A block of data:
○ ○ ○

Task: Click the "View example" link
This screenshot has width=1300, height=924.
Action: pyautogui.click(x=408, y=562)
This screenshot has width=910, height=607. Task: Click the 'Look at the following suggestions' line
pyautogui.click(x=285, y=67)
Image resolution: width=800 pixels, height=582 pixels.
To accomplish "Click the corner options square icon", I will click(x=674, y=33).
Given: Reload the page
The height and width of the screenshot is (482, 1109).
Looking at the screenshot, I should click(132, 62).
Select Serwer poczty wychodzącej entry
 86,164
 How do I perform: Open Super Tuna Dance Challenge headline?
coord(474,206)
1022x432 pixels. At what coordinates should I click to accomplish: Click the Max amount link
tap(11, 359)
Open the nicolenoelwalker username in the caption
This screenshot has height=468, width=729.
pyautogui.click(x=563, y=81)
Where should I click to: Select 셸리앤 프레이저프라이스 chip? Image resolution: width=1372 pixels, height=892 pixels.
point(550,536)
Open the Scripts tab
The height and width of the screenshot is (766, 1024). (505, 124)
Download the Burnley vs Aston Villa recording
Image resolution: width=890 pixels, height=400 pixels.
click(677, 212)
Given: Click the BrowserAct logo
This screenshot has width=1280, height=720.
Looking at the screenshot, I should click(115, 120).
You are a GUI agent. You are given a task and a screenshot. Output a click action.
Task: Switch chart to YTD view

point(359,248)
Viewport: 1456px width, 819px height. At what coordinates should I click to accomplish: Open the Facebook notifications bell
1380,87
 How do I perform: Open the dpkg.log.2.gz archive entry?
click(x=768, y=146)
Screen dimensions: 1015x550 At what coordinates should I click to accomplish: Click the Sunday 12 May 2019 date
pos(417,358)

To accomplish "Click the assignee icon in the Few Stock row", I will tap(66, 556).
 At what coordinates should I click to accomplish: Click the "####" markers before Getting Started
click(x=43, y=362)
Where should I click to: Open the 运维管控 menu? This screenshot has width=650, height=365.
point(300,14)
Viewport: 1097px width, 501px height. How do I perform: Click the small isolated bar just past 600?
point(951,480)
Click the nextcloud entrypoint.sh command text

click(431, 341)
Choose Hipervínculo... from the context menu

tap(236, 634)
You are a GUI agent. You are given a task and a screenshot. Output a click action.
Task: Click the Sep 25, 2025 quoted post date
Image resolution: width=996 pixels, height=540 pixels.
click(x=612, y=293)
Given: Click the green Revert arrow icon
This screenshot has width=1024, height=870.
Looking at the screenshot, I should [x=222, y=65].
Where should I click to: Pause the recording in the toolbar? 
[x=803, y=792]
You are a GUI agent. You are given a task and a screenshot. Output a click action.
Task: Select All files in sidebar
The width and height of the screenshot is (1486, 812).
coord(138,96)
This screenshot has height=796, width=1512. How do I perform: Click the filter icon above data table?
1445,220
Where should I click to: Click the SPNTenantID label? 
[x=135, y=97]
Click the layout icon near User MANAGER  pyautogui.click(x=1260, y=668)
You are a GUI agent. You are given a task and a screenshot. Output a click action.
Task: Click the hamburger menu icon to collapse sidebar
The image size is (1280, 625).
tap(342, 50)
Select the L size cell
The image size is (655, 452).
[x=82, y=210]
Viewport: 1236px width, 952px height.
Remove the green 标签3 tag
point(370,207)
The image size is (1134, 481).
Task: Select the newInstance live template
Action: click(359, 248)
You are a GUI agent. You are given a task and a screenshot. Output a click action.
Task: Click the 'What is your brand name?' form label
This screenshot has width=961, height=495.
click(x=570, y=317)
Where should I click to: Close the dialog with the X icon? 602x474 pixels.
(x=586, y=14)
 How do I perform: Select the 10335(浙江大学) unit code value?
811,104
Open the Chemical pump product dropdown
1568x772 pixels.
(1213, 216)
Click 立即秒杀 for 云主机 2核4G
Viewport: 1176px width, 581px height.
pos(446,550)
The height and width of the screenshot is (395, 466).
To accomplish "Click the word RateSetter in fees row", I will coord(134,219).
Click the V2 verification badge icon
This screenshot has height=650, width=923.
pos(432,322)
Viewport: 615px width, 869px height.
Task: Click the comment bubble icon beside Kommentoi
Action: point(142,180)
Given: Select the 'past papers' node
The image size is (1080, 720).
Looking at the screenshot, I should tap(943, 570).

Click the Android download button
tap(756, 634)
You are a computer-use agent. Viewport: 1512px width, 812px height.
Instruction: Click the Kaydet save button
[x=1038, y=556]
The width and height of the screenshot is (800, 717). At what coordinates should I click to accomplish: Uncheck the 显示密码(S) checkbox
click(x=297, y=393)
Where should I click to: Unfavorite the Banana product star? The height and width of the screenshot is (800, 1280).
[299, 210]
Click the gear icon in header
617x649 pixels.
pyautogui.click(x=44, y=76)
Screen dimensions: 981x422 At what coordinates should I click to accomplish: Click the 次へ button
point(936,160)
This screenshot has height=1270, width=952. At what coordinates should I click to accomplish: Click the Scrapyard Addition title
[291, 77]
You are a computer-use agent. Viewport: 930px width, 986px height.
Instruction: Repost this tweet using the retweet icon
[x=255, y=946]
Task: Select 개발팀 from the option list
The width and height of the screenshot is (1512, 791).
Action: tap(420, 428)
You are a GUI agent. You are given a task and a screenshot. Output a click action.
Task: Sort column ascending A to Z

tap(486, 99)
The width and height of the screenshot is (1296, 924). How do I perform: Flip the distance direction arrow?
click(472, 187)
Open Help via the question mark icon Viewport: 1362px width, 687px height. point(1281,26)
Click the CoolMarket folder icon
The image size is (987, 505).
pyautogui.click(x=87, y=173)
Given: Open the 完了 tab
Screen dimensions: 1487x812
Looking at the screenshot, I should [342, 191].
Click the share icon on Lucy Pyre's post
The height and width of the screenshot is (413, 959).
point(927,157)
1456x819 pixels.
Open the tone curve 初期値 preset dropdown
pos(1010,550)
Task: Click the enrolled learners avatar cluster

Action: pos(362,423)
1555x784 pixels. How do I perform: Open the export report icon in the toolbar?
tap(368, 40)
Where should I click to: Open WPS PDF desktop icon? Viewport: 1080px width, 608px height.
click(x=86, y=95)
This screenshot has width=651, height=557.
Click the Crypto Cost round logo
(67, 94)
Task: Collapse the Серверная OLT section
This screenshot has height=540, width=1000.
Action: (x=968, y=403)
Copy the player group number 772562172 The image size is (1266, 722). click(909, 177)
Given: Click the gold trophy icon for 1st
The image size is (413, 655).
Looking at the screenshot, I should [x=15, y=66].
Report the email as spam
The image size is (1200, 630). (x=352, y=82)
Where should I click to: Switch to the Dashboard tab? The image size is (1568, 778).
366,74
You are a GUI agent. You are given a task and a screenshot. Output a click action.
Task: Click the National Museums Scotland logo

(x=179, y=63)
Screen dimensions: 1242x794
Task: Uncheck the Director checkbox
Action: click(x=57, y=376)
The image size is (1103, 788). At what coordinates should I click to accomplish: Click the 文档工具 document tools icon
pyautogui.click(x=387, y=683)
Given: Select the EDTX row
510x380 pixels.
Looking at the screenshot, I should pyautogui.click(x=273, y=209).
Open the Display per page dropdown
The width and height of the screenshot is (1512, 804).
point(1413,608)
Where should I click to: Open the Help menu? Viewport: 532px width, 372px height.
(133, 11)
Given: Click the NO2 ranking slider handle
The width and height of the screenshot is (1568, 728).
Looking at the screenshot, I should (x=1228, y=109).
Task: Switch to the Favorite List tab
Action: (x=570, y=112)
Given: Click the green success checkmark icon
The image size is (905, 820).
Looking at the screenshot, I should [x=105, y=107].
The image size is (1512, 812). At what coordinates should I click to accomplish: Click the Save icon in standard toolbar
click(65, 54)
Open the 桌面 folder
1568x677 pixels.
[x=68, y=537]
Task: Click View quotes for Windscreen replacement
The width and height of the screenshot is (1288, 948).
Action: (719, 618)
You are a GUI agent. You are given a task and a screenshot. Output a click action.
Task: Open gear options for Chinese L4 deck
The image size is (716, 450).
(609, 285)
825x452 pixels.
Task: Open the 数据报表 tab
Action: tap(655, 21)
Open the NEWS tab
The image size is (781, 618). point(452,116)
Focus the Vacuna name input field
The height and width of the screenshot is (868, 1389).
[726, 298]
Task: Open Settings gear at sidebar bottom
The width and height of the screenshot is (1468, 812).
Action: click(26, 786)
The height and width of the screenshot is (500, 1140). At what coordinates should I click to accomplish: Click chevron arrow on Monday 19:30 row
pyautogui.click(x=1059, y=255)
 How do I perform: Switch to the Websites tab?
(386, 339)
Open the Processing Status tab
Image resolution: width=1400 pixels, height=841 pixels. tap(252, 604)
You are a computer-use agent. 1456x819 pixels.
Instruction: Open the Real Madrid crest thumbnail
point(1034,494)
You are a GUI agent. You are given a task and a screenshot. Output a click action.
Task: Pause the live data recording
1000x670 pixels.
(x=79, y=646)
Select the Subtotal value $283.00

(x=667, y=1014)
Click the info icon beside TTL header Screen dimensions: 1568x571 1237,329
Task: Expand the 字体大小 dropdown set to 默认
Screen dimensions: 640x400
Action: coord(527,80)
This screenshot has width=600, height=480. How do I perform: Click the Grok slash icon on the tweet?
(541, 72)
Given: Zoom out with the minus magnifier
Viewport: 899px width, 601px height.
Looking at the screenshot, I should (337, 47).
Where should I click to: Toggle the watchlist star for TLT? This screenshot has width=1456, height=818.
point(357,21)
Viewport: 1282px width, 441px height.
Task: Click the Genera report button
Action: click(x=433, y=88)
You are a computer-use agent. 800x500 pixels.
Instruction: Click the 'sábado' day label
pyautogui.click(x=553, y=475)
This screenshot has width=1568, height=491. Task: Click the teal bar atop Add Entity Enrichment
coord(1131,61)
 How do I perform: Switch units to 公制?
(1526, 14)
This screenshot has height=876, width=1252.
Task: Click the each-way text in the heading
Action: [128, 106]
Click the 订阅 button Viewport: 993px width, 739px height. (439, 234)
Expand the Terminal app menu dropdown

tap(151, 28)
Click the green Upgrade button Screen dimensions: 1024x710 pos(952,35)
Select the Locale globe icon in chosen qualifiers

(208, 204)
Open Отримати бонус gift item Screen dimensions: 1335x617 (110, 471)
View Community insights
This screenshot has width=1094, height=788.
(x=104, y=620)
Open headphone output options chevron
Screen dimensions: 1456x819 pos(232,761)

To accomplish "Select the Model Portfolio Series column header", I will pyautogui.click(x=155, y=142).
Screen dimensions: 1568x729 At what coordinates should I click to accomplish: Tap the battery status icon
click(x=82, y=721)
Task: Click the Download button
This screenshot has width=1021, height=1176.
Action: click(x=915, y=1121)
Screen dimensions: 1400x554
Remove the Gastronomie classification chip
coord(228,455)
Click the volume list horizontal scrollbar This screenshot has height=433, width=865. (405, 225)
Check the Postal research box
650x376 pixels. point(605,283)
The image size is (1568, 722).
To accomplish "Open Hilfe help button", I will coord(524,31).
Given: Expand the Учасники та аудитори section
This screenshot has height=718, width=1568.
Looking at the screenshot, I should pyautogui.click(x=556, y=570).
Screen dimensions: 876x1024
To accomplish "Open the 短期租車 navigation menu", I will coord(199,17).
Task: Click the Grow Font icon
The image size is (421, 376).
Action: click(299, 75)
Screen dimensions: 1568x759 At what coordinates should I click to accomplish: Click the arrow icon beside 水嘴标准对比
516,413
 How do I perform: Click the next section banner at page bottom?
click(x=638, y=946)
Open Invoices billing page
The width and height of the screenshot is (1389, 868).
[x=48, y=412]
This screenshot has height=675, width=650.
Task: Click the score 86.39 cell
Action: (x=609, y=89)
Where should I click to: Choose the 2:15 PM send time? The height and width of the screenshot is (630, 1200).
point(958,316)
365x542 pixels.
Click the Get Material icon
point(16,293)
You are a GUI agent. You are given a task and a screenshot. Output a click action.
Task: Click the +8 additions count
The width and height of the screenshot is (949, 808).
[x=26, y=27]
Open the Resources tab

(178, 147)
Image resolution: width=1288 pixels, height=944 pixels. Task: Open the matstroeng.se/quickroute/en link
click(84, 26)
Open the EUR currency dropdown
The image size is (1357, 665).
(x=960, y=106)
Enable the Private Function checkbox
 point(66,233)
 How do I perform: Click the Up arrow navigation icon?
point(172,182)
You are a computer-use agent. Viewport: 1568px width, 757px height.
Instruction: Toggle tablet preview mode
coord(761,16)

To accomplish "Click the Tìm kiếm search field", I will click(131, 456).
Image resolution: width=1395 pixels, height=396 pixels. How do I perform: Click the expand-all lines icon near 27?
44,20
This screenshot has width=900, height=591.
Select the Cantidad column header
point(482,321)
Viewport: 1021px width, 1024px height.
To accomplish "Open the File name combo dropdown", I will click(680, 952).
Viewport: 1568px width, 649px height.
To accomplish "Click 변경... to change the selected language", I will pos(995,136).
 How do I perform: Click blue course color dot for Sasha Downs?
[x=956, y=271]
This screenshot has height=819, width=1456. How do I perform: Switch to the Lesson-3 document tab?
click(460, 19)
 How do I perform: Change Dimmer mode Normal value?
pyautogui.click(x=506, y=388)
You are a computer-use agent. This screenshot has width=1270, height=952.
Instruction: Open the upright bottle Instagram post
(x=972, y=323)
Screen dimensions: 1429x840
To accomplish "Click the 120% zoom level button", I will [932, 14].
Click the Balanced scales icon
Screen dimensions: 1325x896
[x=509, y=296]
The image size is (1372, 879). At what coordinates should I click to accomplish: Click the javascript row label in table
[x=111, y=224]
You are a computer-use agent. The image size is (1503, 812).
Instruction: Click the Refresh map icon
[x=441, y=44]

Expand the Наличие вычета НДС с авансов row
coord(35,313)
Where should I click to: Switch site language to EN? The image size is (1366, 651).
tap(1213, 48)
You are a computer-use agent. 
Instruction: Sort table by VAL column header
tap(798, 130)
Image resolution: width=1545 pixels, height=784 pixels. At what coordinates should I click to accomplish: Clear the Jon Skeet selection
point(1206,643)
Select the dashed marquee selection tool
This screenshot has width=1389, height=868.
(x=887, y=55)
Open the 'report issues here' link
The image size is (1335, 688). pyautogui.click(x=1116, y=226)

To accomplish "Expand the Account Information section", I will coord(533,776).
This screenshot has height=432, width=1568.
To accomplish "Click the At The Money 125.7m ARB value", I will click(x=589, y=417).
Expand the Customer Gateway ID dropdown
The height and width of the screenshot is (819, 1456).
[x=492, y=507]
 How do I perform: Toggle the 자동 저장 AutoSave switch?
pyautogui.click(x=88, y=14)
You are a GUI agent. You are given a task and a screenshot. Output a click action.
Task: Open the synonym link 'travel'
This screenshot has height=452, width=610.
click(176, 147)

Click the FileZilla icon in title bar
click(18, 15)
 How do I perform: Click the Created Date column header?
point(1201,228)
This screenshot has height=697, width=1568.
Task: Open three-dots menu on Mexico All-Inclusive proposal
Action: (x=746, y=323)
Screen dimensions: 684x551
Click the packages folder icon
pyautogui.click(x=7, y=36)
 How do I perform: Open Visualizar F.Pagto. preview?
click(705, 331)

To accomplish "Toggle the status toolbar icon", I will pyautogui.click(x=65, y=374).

○ ○ ○

_WORK TO COMPLETE_
Please duplicate the data above, the stretch from the line containing "Click the nextcloud" through the line containing "Click the layout", both included, with every character unchanged.

_SOLUTION BELOW_
Click the nextcloud entrypoint.sh command text

click(431, 341)
Choose Hipervínculo... from the context menu

tap(236, 634)
You are a GUI agent. You are given a task and a screenshot. Output a click action.
Task: Click the Sep 25, 2025 quoted post date
Image resolution: width=996 pixels, height=540 pixels.
click(x=612, y=293)
Given: Click the green Revert arrow icon
This screenshot has width=1024, height=870.
Looking at the screenshot, I should [x=222, y=65].
Where should I click to: Pause the recording in the toolbar? 
[x=803, y=792]
You are a GUI agent. You are given a task and a screenshot. Output a click action.
Task: Select All files in sidebar
The width and height of the screenshot is (1486, 812).
coord(138,96)
This screenshot has height=796, width=1512. How do I perform: Click the filter icon above data table?
1445,220
Where should I click to: Click the SPNTenantID label? 
[x=135, y=97]
Click the layout icon near User MANAGER  pyautogui.click(x=1260, y=668)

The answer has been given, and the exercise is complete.